[Target position listing]
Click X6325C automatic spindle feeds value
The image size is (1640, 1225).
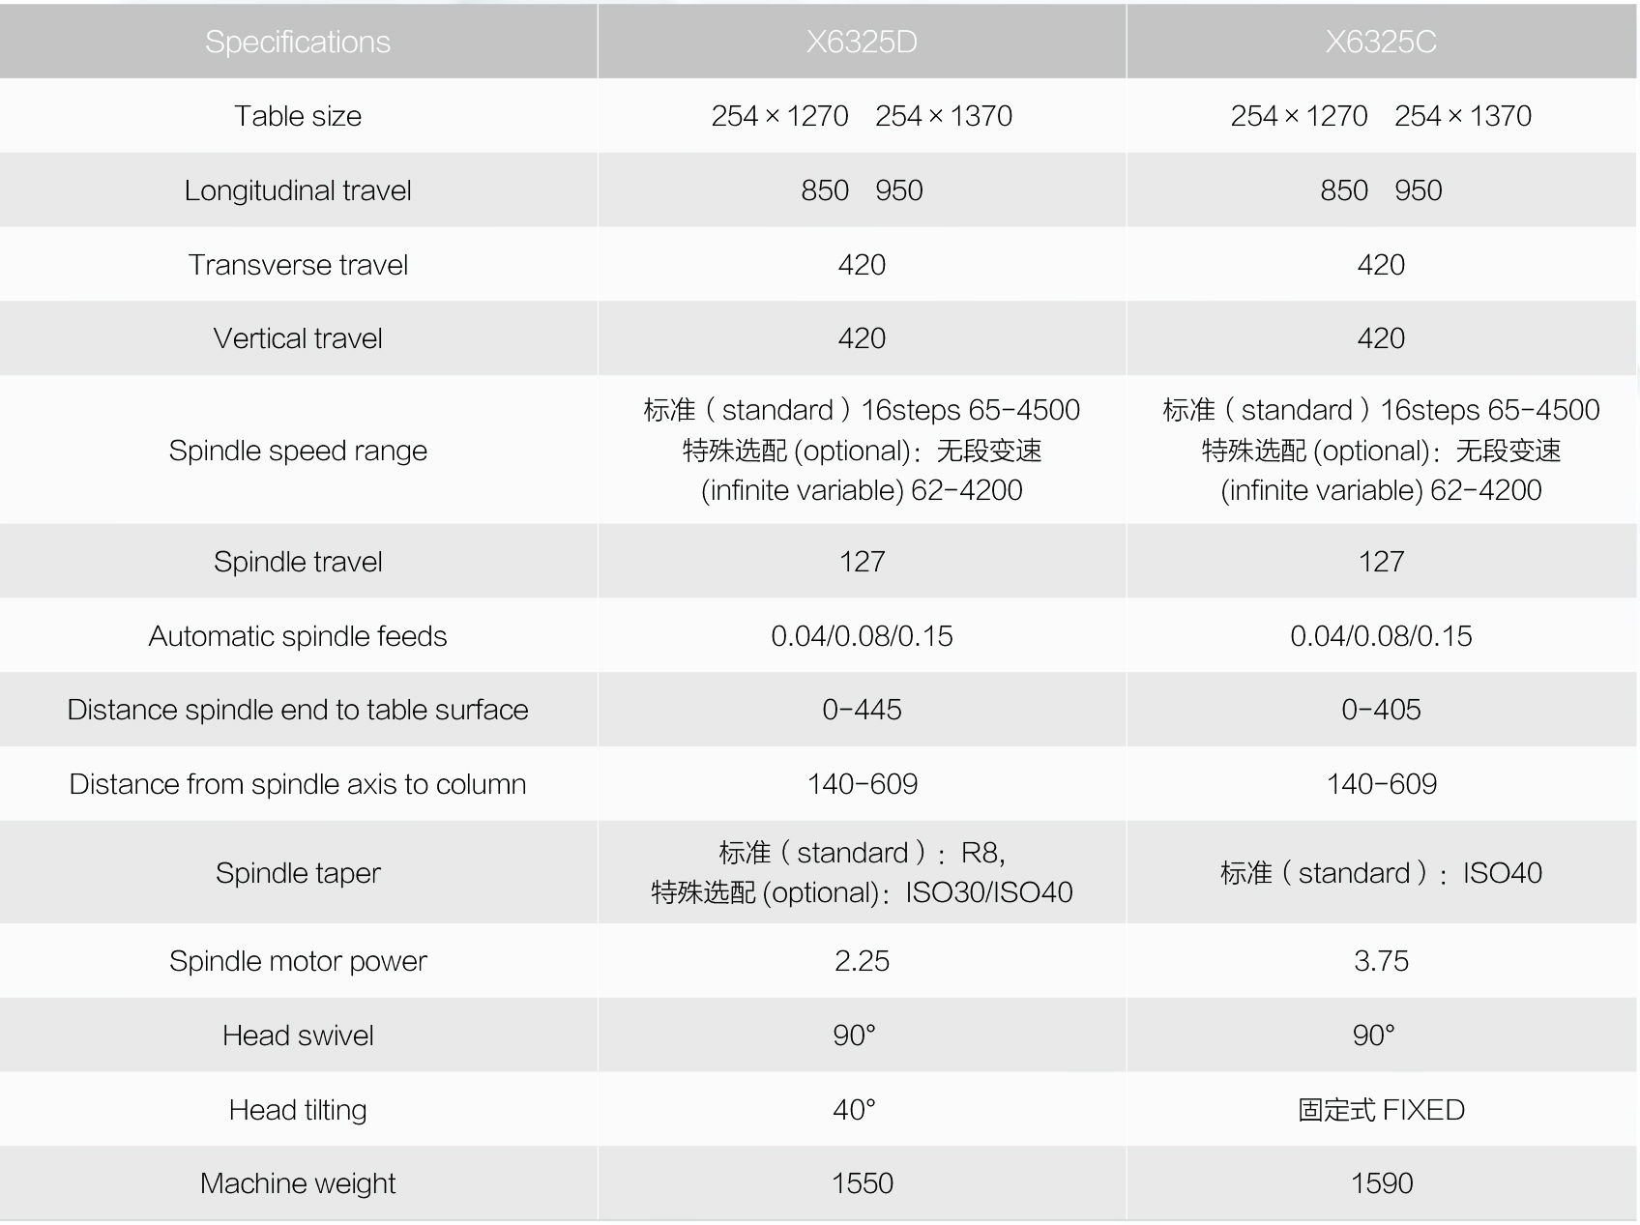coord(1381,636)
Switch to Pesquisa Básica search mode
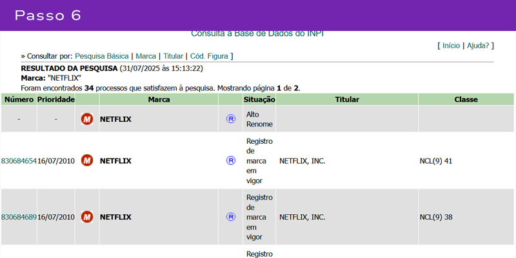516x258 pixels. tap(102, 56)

Problem to work on — Rewrite every line of the listing above, substituting "search option" for "search mode" and keeping everything else unchanged. Omit the pictures from your output.

Response to this task —
Click X6325C automatic spindle feeds value
The image size is (1640, 1225).
coord(1381,636)
Switch to Pesquisa Básica search option
516x258 pixels. tap(102, 56)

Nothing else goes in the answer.